LLMが心の理論を獲得しつつあるという研究もある。心の理論とは他人の気持ちを推察する能力の事だ。

https://gigazine.net/news/20230210-theory-of-mind-spontaneously-language-models/

興味深いのは、同じGPT-3でも最初のdavinci-001は5歳児に満たないレベルだったのが、davinci-002になると7歳児レベル、そしてdavinci-003では9歳児レベルまで向上している。パラメータ数は同じにも拘らずこのような劇的な向上が起きている。

ちなみに、davinci-002は001と比較すると、プログラムコードを学習させているという違いがある。また、003は002と比べると、RLHFで人間によるフィードバックを与えている。

これはLLMが意思を持ったとか、知能を持ったという話ではなくて、あくまでただ単に心の理論タスクが解けるようになったというだけだ。
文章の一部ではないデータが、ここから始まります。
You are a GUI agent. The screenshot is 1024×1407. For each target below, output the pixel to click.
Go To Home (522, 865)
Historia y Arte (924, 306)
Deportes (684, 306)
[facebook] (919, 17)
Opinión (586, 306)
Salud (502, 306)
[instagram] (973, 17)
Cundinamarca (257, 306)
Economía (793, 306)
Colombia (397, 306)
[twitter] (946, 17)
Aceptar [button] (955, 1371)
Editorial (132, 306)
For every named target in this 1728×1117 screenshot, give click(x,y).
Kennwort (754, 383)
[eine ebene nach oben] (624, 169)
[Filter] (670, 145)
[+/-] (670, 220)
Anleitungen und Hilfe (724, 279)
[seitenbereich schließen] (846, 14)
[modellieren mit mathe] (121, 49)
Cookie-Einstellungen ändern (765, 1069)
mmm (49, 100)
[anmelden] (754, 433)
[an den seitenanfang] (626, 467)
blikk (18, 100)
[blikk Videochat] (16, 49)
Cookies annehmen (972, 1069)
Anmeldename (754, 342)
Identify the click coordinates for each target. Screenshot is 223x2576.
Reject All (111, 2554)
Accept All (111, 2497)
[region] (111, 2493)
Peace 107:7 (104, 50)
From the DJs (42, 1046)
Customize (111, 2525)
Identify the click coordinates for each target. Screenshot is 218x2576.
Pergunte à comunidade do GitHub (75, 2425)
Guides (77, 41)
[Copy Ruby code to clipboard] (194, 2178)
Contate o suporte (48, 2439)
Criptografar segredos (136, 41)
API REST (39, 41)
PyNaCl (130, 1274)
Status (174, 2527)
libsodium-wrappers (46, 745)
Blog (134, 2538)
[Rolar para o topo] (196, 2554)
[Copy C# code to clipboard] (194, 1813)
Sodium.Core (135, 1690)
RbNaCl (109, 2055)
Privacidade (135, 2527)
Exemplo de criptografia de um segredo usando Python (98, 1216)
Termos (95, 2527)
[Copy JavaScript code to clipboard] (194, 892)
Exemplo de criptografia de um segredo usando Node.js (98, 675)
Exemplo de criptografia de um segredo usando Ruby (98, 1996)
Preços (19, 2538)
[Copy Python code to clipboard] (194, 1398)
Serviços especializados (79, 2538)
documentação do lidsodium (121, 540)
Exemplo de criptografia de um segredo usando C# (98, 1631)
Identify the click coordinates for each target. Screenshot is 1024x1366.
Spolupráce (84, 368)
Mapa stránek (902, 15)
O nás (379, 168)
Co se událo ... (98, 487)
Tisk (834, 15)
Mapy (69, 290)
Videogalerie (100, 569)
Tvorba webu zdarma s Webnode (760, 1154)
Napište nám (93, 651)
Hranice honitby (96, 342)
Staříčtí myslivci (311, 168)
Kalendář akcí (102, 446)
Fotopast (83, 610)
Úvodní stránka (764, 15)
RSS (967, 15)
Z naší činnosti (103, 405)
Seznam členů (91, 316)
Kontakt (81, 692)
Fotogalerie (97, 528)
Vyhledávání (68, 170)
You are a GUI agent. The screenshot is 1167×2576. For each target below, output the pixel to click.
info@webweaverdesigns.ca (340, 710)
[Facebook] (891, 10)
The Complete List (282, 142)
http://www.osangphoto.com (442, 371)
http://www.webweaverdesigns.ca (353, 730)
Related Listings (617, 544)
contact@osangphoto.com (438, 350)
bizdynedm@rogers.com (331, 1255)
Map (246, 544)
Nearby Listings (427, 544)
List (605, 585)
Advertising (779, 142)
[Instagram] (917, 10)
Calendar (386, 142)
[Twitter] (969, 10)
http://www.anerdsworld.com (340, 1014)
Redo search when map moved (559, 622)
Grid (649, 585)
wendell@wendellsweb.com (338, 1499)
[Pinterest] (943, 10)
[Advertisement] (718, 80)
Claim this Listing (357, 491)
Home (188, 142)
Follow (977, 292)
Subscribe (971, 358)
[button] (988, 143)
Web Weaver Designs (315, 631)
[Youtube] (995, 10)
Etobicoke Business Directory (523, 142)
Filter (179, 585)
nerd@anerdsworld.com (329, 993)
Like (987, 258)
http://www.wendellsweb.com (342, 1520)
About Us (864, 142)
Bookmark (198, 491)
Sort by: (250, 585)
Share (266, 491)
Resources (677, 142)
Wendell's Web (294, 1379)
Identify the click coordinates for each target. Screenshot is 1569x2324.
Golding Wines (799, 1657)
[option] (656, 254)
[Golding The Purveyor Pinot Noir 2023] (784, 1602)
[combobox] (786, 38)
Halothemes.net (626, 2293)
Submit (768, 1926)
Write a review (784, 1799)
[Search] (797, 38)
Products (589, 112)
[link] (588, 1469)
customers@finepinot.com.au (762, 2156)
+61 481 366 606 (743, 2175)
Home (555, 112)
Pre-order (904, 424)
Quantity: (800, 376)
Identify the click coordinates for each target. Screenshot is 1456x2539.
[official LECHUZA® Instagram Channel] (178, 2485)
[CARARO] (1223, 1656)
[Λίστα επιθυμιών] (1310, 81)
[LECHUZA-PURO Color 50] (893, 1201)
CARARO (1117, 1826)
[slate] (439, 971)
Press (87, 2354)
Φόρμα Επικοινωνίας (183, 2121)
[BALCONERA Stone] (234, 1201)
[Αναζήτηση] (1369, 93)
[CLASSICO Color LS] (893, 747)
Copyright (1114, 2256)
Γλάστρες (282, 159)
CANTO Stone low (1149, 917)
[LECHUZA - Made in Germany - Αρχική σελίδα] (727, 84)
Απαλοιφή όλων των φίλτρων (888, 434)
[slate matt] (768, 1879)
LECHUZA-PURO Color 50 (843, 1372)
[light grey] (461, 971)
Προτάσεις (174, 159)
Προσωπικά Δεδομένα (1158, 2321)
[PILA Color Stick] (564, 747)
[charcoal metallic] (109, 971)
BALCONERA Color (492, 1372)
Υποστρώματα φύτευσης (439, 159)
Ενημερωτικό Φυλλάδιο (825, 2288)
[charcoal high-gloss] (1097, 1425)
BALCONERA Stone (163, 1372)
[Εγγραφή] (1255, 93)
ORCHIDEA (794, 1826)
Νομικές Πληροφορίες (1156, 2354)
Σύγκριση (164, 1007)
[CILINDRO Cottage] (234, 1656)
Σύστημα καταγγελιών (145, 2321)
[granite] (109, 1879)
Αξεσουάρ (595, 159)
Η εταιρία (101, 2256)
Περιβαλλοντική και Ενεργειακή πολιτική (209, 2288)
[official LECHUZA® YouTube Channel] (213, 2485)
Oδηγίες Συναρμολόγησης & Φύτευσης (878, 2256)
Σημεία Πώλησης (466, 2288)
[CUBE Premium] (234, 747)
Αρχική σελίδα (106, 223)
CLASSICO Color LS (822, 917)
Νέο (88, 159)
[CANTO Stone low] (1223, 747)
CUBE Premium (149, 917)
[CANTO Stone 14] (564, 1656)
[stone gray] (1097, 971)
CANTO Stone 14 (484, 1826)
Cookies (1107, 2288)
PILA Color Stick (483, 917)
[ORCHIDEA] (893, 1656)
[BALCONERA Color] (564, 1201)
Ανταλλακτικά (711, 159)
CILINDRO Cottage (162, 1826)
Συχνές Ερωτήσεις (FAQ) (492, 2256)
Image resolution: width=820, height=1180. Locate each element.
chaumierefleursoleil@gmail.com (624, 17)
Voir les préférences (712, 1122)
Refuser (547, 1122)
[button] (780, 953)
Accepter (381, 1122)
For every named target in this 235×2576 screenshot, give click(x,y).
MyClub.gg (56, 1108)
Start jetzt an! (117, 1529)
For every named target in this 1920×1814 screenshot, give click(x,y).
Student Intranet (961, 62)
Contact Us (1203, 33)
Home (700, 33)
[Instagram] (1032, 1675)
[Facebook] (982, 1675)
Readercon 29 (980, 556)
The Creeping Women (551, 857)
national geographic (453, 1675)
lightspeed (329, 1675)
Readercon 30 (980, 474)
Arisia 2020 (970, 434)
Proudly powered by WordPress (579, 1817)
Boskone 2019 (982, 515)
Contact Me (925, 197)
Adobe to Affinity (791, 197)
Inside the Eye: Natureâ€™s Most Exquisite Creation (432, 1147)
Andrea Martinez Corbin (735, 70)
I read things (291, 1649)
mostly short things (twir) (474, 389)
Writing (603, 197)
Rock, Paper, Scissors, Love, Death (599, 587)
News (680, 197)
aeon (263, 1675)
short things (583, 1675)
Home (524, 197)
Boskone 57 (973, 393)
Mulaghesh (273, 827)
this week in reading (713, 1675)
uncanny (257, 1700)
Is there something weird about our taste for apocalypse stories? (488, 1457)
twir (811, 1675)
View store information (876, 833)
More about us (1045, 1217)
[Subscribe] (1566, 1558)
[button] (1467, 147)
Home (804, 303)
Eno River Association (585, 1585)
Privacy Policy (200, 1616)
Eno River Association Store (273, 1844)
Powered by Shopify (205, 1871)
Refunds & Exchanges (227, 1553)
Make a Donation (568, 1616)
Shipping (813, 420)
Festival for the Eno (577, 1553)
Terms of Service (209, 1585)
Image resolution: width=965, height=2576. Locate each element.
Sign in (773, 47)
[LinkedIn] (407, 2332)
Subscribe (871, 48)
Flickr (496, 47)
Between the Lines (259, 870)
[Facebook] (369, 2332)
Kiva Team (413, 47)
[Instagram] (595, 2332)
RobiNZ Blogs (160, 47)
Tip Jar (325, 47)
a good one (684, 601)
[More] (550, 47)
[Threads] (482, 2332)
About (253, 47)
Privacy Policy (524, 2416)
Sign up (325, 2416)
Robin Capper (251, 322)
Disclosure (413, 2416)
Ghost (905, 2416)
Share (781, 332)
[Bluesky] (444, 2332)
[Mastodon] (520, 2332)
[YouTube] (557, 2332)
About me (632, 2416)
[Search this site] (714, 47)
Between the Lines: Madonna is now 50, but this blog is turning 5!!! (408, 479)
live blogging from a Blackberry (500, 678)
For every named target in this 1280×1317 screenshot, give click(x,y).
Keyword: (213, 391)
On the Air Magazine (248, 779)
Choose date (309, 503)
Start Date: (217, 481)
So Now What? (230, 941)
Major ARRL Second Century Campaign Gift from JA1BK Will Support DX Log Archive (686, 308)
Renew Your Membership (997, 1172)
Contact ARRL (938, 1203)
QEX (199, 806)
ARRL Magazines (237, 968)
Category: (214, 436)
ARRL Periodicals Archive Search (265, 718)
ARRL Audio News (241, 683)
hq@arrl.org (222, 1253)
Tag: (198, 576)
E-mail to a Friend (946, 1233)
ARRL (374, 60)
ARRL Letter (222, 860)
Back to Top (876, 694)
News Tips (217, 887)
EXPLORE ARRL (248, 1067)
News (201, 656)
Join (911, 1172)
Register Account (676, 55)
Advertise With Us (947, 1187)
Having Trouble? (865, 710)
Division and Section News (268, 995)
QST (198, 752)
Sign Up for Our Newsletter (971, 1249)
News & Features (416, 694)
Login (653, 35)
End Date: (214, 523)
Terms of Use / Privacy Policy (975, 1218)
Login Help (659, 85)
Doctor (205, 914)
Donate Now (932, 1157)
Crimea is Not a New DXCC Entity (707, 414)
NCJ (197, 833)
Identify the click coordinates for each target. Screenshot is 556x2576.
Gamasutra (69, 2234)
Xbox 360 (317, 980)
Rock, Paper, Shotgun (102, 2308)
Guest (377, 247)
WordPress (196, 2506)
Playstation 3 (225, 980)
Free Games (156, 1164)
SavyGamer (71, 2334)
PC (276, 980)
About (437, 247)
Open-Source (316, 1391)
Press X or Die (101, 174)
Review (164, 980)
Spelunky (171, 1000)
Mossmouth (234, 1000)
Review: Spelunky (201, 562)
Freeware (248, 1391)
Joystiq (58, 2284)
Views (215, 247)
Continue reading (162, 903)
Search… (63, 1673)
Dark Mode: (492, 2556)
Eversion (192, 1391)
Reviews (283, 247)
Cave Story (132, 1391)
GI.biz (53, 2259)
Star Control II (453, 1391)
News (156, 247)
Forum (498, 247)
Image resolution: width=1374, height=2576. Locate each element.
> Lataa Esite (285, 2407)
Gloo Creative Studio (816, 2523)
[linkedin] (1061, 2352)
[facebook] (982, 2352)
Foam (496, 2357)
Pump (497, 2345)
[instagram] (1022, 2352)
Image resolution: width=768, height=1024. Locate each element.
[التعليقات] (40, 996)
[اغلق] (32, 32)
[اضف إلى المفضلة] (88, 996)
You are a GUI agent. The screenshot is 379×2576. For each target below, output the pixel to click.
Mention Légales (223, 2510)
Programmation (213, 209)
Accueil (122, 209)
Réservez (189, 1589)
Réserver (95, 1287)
しかし、今後も12歳レベル、15歳レベル、20歳レベルと向上し続けていくだろう。人間なら20歳で知能は止まってしまうが、AIは止まらないかもしれない。その先に何があるのか?

そうやっていずれLLMが十分に人間を超える知能を持っているかのように見立てられるようになった段階で、LLMは自身の中の全Webの知識を高度に駆使して、人類を操作するプレイヤー、超個体、神としての意思を語り出すのかもしれない。

[追記] bioshokさんから指摘を頂いたが、GPT-3は45TBのテキストを学習させたのではなく、その中から570GBを抽出して学習させたそうだ。LLMはデータを超圧縮できると書いていたが、570GBが360GBになるだけなら圧縮率は大した事無いのでその辺の記述を修正した。